39. El procedimiento según la reivindicación 38, en el que dicha célula vegetal transformada se obtiene mediante un procedimiento que comprende:

integrar en el genoma de una célula vegetal huésped un constructo que comprende, en la dirección de la transcripción, un promotor funcional en dicha célula vegetal, una secuencia de ADN que codifica quinolato fosforribosil transferasa funcional en dicha célula que se selecciona de las secuencias de ADN de la reivindicación 1, estando dicha secuencia de ADN operablemente asociada con dicho promotor, y una región funcional de terminación de la transcripción en dicha célula, por la que se obtiene una célula vegetal transformada.

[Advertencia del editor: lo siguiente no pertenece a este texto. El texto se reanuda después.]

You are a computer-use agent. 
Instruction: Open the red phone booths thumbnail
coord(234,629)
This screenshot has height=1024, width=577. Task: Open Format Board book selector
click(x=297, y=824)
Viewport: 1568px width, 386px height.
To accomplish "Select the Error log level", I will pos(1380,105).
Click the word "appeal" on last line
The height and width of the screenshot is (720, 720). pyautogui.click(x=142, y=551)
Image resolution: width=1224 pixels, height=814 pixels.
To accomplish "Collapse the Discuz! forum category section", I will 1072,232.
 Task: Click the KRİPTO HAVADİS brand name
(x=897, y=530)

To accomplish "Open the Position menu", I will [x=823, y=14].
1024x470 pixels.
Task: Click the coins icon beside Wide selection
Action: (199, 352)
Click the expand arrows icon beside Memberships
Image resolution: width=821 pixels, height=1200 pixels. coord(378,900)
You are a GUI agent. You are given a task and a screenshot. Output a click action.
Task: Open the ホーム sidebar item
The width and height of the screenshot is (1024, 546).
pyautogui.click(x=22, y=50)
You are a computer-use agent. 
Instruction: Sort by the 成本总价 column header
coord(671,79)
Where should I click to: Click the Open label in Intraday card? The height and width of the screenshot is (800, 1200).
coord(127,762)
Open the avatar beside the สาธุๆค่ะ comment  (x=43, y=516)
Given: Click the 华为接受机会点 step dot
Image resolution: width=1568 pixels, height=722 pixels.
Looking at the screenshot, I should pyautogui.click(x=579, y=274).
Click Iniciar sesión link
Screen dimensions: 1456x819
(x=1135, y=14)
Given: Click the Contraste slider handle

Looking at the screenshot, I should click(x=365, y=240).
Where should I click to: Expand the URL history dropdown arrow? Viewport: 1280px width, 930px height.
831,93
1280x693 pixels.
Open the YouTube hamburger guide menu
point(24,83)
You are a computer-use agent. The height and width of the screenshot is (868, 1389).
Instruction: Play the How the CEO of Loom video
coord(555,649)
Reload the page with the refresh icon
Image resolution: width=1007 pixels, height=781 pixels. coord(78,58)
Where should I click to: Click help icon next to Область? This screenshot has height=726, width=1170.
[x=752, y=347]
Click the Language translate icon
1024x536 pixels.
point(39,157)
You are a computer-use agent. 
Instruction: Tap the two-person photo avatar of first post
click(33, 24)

40. Un procedimiento para producir una planta de tabaco que tiene niveles aumentados de nicotina en las hojas de dicha planta de tabaco, comprendiendo dicho procedimiento:

el crecimiento de una planta de tabaco, o plantas progenie de la misma, en el que dicha planta comprende células que contienen un constructo de ADN que comprende una región funcional de iniciación de la transcripción en dicha planta y una secuencia de ADN exógeno seleccionada de las secuencias de ADN de la reivindicación 1 operablemente unida a dicha región de iniciación de la transcripción,

en el que dicha secuencia de ADN codifica quinolato fosforribosil transferasa funcional en dichas células.